A source close to Barr’s confirmation process told me Wednesday that the AG nominee will back down from that view when he goes before the Senate Judiciary Committee on Jan. 15. “Barr has recently told others that his prior comments are outdated,” the source said. “He believes the Department of Justice’s current approach to the False Claims Act is sufficient to protect federal interests and that a constitutional challenge would not be warranted.”

But one of the lawyers who organized the letter sent to Grassley on Thursday said it’s not enough for the AG nominee to promise not to challenge the FCA’s private whistleblower provisions. “The issue is whether he is going to support anti-fraud cases,” said Reuben Guttman of Guttman Buschner & Brooks. ”There are a ton of ways the Justice Department can put fingers on the scale to tip the balance.”

Guttman and his fellow signators – including former U.S. District Judges Nancy Gertner and Michael Burrage, former South Carolina U.S. Attorney Bill Nettles and Government Accountability Project legal director Tom Devine – asked Senator Grassley to press Barr about his past views of the FCA, including his description of the law as an abomination. The AG nominee, they said, must “be called upon to commit the resources necessary at both the local and national levels to ensure vigorous and complete enforcement of the False Claims Act should he be confirmed.”

Guttman told me the letter writers deliberately avoided inflammatory language and tone. “We wanted to be honest brokers, to say, Senator Grassley, we know you care about this issue,” Guttman said. “The letter is to set the issue up for continued oversight.” Other whistleblower lawyers have been more strident about Barr’s nomination. Stephen Kohn of Kohn Kohn & Colapinto, who said in an alert for the National Whistleblower Center that Barr has shown “extreme animus and hostility” to whistleblowers, told me the nominee should not be confirmed unless he repudiates his old views.

“I would hope the Judiciary Committee questions him very aggressively,” Kohn said. “If he does not defend qui tam relators and renounce his previous position he is not fit to be attorney general.”
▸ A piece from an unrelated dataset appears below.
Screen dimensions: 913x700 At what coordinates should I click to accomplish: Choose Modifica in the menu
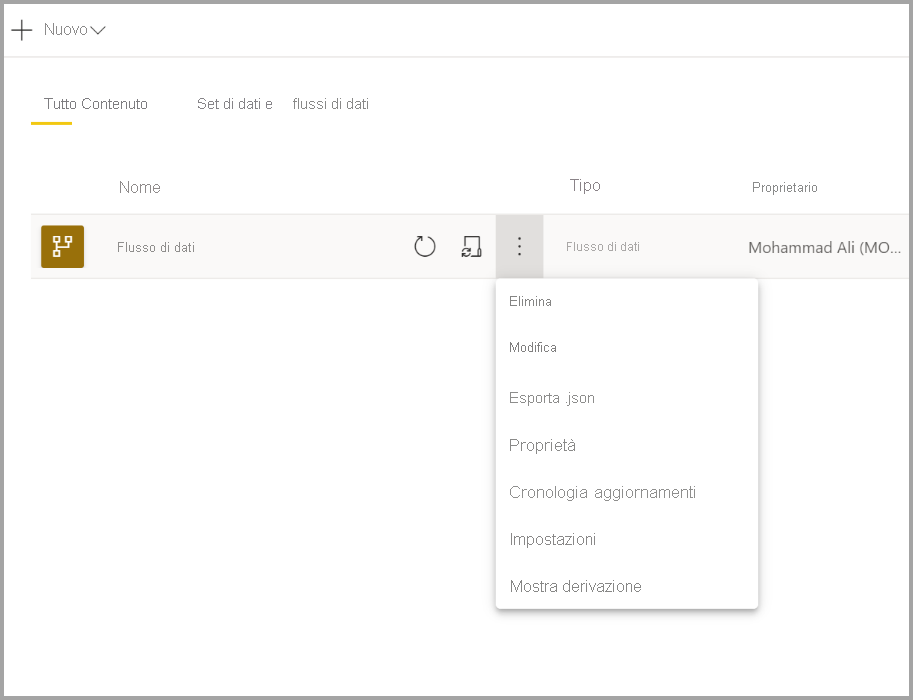click(x=533, y=348)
Grassley, who is expected to cede chairmanship of the Senate Judiciary Committee to Senator Lindsey Graham of South Carolina, has championed the FCA for more than 30 years. In a 2018 speech on the Senate floor, Grassley called the statute “the most effective tool the government has” to protect taxpayers from fraud. The Justice Department recovered nearly $3 billion last year in FCA settlements and judgments. Since the Civil War-era law was overhauled in 1986, the government has won nearly $60 billion from defendants whose frauds were revealed by private whistleblowers suing on its behalf.
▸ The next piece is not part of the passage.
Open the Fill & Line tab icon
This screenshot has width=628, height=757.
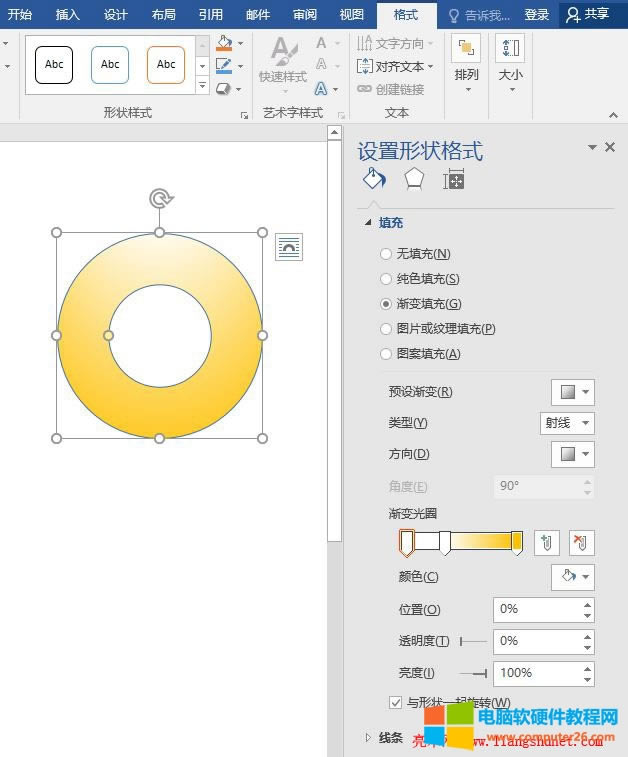373,179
The big worry for whistleblower lawyers is that a Barr-led Justice Department can quietly muzzle the FCA without a splashy constitutional challenge. When private citizens file an FCA suit alleging government fraud, the case is filed under seal to give the Justice Department an opportunity to investigate the whistleblower’s allegations. At the end of that investigation, DOJ can decide to intervene in the case, which is then largely prosecuted by the government, or to decline to intervene. Historically, DOJ has generally allowed private whistleblowers to continue to litigate FCA cases even if the government chooses not to pursue them. The FCA requires the Justice Department to sign off on all FCA dismissals and settlements, even in cases in which DOJ has not intervened.

So one way for the Justice Department to slow FCA litigation, say whistleblower lawyers, would be to decline to intervene in good cases. Another would be to call for the dismissal of cases in which it has decided not to get involved. The Justice Department, said FCA defense lawyer Alex Hontos of Dorsey & Whitney, has already indicated a more aggressive stance on such cases in a 2018 memo from Civil Fraud Section Director Michael Granston. Under Barr, Hontos said, the Granston framework could be even more rigorously enforced.

Or DOJ could quietly refuse to defend the FCA in cases in which it has declined to take over the prosecution of fraud claims. In the past, Kohn said, DOJ has intervened when FCA defendants attack the law itself. In 2018, for instance, Justice Department lawyers submitted a strongly-worded brief at the 10th U.S. Circuit Court of Appeals (2018 WL 780484), rejecting an FCA defendant’s arguments that separation of powers doctrine bars private whistleblowers from proceeding when DOJ declines to pursue their claims. (The 10th Circuit ended up ducking the constitutional issue because the defendant failed to raise it in the trial court.)

Guttman said that the Justice Department stepped in as an amicus twice in a Medicare fraud case his firm brought against the pharmaceutical company Celgene even though DOJ had declined to take up the case. With those crucial boosts from government lawyers, Guttman said, the case ended with a $280 million settlement in 2017. About $200 million of that went to the U.S. government.

“A hostile Justice Department,” Kohn said, “would destroy the practical use of the law.”

A spokesman for Grassley did not respond to an email requesting comment on Thursday’s letter.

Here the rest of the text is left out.